Bola.com, Malang - Pertemuan Arema FC dengan Persebaya Surabaya di leg kedua final Piala Presiden 2019 membangkitkan kenangan lama bagi asisten pelatih kedua tim, yaitu Kuncoro di Arema dan Sugiantoro di Persebaya. Sama-sama menjadi legenda dua klub yang pernah berduel di era 90-an, ternyata mereka pernah berduel ketika masih sesama jadi pemain dan bertanding di Malang.
Hal tersebut diungkapkan oleh Kuncoro jelang leg kedua final Piala Presiden 2019. Pengalaman berduel dengan Sugiantoro yang karib disapa Bejo itu pun diceritakannya.
“Saya punya pengalaman berduel keras dengan Bejo.
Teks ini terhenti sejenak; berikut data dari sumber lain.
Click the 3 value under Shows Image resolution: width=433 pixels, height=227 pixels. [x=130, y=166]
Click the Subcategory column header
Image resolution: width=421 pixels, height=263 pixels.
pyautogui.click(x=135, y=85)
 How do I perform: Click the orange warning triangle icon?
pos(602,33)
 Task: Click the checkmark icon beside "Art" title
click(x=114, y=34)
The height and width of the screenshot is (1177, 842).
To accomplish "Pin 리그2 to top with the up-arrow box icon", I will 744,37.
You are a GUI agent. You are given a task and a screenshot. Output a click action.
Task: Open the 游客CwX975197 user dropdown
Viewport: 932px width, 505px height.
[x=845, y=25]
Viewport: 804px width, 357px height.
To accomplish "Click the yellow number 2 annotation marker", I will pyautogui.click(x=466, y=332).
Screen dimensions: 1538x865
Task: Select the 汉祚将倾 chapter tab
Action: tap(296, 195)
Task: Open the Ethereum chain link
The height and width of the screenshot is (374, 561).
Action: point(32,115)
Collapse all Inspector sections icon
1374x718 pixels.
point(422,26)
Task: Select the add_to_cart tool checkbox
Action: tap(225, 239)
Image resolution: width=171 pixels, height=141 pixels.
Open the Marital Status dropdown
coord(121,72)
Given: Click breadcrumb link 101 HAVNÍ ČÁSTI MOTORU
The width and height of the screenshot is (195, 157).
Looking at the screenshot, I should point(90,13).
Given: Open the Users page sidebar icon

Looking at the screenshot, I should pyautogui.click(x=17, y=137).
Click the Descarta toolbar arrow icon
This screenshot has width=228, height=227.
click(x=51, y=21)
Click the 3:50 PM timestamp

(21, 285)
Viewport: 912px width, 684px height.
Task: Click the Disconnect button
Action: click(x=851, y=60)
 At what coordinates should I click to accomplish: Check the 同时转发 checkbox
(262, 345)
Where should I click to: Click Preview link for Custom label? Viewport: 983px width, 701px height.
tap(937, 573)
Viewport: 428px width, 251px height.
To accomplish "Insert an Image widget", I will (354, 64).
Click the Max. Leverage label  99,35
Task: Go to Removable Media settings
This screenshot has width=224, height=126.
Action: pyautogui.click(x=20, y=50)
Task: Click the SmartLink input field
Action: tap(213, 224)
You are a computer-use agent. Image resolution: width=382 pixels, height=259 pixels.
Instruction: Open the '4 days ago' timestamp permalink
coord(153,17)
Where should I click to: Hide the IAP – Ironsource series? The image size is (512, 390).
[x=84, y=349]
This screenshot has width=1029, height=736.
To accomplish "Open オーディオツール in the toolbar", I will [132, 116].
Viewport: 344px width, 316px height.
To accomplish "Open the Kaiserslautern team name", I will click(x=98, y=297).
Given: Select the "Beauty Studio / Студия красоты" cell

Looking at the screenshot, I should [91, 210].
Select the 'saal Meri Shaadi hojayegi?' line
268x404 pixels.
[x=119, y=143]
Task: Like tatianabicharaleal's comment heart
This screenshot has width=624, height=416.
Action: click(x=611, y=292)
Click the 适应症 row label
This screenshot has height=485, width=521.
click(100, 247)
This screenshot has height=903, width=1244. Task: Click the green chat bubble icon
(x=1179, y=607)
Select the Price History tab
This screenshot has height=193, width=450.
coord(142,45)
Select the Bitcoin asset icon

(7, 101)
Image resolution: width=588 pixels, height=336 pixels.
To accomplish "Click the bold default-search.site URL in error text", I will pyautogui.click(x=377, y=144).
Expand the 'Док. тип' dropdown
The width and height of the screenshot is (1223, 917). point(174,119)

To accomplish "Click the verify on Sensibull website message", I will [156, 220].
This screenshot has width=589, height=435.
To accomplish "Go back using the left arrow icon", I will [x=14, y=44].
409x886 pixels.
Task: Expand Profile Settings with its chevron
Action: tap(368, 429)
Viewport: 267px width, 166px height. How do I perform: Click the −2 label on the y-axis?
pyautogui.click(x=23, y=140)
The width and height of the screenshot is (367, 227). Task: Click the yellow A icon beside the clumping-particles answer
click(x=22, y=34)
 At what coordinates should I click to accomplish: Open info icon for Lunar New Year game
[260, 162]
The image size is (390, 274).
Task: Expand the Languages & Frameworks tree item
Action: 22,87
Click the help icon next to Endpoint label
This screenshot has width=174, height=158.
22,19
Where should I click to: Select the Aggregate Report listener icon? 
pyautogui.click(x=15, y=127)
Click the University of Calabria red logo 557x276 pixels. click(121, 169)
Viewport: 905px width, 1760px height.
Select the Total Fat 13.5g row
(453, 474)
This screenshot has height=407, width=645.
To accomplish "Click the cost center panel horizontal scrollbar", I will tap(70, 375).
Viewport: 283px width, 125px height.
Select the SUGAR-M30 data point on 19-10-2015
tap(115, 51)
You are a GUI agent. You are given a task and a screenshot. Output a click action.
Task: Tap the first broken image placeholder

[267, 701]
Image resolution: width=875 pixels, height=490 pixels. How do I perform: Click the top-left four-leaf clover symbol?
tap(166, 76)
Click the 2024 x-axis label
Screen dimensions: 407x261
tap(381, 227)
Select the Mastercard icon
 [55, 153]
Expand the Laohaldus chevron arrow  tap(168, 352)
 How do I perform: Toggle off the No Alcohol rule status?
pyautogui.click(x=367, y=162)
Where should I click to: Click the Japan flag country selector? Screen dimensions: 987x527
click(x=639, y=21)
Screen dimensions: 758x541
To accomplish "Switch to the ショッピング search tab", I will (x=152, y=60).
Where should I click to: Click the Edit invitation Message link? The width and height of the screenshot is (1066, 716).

Tahun 90-an pastinya dan main di Stadion Gajayana. Dalam sebuah momen saya beradu kepala saat duel bola udara dalam situasi bola mati. Sama-sama terkapar karena pusing waktu itu. Momen ini yang saya ingat,” kenang Kuncoro.
Kedua pemain ini semasa masih aktif bermain memang posisinya sama-sama pemain belakang. Kesempatan berduel di antara keduanya terjadi saat tendangan penjuru. Namun, satu yang dilupakan oleh Kuncoro. Asisten pelatih Arema itu tidak mengingat skor pertandingan itu. Yang jelas kedua tim sama-sama sulit dikalahkan saat main di kandang sendiri.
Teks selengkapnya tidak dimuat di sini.